Вы улыбнулись точно так же, как улыбалась мне мама, когда я был маленьким и задавал ей вопросы, которые ставят в тупик детей, но не взрослых – те-то уж точно знают ответы на них. Я имею в виду вопросы типа: почему птицы поют? или почему деревья становятся особенно красивыми, когда теряют осенью листву? или почему люди воюют? или почему от мороженого болит голова? или почему люди всегда смеются надо мной? «Разве ты один? Разве ты не приехал сюда вместе с другими?»
Я подумал над тем, что Вы сказали. Наверное, в этом был смысл, но я ничего не ответил Вам.
«Ты имеешь представление о буддистских коанах?» – спросили Вы. «Нет», – ответил я, хотя смутно помнил, что читал что-то об этом в библиотеке. «На Западе часто ошибочно думают, что коаны – это загадки, которые надо решить, проверка интеллектуальных способностей. Но правильнее рассматривать коаны как короткие истории, побуждающие человека задуматься, но не имеющие однозначного ответа. Их нельзя „решить“ или „понять“, как нельзя решить или понять падающую звезду, львиный рык, запах свежей росы на розах или ощущение теплого песка между пальцами ног. Можно только размышлять по поводу этих вещей и восхищаться тайнами природы. И хотя невозможно „правильно разгадать“ их, думать о них все равно приятно. Далай-лама согласился бы со мной, поверь. Мы с ним друзья». – «Какое отношение имеет все это к тому, что отец Макнами умер как раз перед тем, как сказать мне, кто мой биологический отец?» Вы улыбнулись, как будто я был ребенком. «Ты хочешь, чтобы я „решил“ коан? Я не могу дать тебе ответ. Но очень полезно поразмышлять над вопросом, составляющим самую суть того, что с тобой произошло. Подозреваю, что ты будешь размышлять над ним много лет и это сделает тебя мудрее, обогатит твой жизненный опыт». – «Вы хотите сказать, что все происходящее сейчас – это коан, побуждающий к размышлению, но не имеющий смысла?» – «Он имеет очень глубокий смысл! Но ответа на него нет». – «Вы меня совсем запутали!» – «Нет, ты запутался сам, я тут абсолютно ни при чем». – «И что же мне теперь делать?» – «Вызови „скорую помощь“. Это самое разумное, что можно сделать в тех прискорбных обстоятельствах, которые достались тебе в наследство. Но сначала возьми кредитную карточку из бумажника отца Макнами». – «Что? Как это?» – «Он хотел, чтобы ты совершил это путешествие. Чтобы закончить его, тебе понадобятся деньги. Поверь мне. Это вполне допустимо. Отец Макнами хотел бы, чтобы ты взял кредитную карточку и деньги, которые он отложил для этого путешествия, и завершил его в память о нем. В глубине души ты должен понимать, что это так и есть».
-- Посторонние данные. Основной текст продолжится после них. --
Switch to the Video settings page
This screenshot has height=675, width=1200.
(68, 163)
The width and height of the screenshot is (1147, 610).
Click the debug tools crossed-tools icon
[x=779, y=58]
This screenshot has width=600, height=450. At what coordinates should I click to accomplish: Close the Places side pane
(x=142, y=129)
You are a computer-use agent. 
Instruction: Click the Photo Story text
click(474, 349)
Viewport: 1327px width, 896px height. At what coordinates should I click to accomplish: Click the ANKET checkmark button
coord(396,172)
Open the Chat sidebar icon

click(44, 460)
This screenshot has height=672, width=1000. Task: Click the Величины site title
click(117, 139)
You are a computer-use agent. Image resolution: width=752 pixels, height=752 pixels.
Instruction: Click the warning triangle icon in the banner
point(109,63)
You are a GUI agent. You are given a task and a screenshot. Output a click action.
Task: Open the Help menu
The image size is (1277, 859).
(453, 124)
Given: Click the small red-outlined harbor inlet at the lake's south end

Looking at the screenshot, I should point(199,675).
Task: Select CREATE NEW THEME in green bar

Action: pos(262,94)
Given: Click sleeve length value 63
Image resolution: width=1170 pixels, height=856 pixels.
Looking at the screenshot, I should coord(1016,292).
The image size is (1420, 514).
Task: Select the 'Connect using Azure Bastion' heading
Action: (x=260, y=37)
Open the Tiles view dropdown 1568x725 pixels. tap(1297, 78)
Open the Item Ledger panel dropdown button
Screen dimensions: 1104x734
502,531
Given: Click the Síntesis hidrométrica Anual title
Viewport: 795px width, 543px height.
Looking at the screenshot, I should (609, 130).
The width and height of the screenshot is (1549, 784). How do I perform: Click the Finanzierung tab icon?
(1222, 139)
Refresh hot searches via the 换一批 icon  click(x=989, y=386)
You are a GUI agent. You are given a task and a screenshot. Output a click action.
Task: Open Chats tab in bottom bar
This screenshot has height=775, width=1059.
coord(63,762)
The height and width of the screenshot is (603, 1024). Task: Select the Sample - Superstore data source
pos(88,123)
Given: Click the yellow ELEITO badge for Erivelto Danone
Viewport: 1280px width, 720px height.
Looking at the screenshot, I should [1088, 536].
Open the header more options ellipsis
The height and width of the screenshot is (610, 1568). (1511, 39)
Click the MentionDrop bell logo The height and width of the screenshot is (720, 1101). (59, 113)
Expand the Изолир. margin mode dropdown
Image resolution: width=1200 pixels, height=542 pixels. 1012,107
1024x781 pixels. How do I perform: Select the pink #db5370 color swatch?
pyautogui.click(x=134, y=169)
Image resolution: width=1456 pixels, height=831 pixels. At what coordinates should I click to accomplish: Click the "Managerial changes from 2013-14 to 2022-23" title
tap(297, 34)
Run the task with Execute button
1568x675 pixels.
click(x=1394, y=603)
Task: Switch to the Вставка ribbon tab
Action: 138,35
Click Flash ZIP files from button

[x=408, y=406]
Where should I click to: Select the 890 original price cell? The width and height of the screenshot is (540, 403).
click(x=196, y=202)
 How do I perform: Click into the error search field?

Я почувствовал, что в глубине души соглашаюсь с Вами, Ричард Гир.
Бумажник отца Макнами лежал на столе.
«Сделай это», – сказали Вы, и я сделал это, обчистил бумажник и сунул деньги и кредитные карточки себе в карман. Там же я нашел нечто, от чего мое сердце чуть не выпрыгнуло из груди, но одновременно меня охватило чувство глубокого безмятежного покоя. «А теперь спрячь пустой бумажник в свой чемодан, чтобы полиция его не нашла», – прозвучал голос у меня в голове, но это был уже не Ваш голос, Ричард Гир.
Вы испарились.
Голос не принадлежал также ни моей матери, ни сердитому человечку.
Может быть, это был мой собственный внутренний голос?
Как бы то ни было, я послушался внутреннего голоса и засунул бумажник отца Макнами во внутренний карман своего чемодана за стопку чистых белых трусов. «Молодец, – сказал внутренний голос. – Теперь позвони администратору и скажи, чтобы срочно вызвали „скорую“».
Они приехали минут через пятнадцать, в течение которых я тупо и покорно сидел на постели, не думая ни о чем.
Смерть констатировали мгновенно.
Два дюжих санитара, пыхтя и обливаясь потом, уложили тяжелое тело на носилки, пристегнули к ним, накрыли простыней и унесли.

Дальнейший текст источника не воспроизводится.